PROBLEM TO SOLVE:
Look below for the line holding "Given: Click the Call phone icon" and the line holding "Click the 07/25". Transcribe exactly those lines and all lines between them, nothing more.

DATASET CONTENT:
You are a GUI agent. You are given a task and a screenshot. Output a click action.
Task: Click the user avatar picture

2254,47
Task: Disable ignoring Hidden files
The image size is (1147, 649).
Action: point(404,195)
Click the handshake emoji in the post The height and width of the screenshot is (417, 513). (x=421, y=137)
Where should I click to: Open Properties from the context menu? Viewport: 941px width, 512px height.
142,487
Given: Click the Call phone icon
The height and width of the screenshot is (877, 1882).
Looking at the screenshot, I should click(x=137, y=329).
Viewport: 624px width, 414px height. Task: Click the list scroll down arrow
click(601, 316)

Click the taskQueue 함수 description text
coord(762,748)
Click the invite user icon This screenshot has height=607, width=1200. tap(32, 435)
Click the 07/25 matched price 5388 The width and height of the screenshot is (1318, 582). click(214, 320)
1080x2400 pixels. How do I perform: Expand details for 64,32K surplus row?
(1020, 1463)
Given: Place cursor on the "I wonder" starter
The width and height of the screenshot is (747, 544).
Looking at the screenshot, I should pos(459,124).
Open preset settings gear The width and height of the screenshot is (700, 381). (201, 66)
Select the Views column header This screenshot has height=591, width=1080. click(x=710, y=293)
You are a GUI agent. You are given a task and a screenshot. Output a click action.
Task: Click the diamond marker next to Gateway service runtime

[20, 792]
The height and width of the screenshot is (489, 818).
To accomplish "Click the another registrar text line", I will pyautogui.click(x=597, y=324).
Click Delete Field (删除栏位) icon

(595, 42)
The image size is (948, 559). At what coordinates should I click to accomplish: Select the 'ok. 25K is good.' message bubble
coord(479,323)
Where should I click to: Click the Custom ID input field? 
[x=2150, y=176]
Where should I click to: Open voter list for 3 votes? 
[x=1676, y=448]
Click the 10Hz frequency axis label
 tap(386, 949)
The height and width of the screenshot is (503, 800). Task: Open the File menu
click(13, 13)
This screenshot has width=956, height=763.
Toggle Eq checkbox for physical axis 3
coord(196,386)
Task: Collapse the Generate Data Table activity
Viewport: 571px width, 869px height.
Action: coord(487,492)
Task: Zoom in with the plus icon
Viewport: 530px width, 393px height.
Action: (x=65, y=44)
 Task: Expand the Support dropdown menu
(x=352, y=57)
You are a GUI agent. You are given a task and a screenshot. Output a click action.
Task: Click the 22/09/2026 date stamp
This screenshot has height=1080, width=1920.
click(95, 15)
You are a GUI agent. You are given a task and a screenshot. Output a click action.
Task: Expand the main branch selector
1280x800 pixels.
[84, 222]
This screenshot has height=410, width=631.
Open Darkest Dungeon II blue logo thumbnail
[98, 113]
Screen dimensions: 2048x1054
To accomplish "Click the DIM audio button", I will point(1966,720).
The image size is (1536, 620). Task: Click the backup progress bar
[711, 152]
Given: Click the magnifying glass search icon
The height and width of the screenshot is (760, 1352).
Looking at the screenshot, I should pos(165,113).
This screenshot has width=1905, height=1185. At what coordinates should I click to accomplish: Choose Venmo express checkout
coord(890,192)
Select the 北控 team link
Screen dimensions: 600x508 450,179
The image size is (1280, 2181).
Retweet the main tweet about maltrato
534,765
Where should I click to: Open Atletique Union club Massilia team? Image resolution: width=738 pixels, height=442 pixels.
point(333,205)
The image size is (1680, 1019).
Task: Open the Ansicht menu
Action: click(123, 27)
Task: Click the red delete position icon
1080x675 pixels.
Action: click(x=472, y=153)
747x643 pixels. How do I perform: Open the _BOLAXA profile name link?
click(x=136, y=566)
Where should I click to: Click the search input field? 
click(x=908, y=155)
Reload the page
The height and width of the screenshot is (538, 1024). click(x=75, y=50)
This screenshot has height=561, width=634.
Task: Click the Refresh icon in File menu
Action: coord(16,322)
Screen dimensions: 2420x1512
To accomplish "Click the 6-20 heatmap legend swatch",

FINAL ANSWER:
Given: Click the Call phone icon
The height and width of the screenshot is (877, 1882).
Looking at the screenshot, I should click(x=137, y=329).
Viewport: 624px width, 414px height. Task: Click the list scroll down arrow
click(601, 316)

Click the taskQueue 함수 description text
coord(762,748)
Click the invite user icon This screenshot has height=607, width=1200. tap(32, 435)
Click the 07/25 matched price 5388 The width and height of the screenshot is (1318, 582). click(214, 320)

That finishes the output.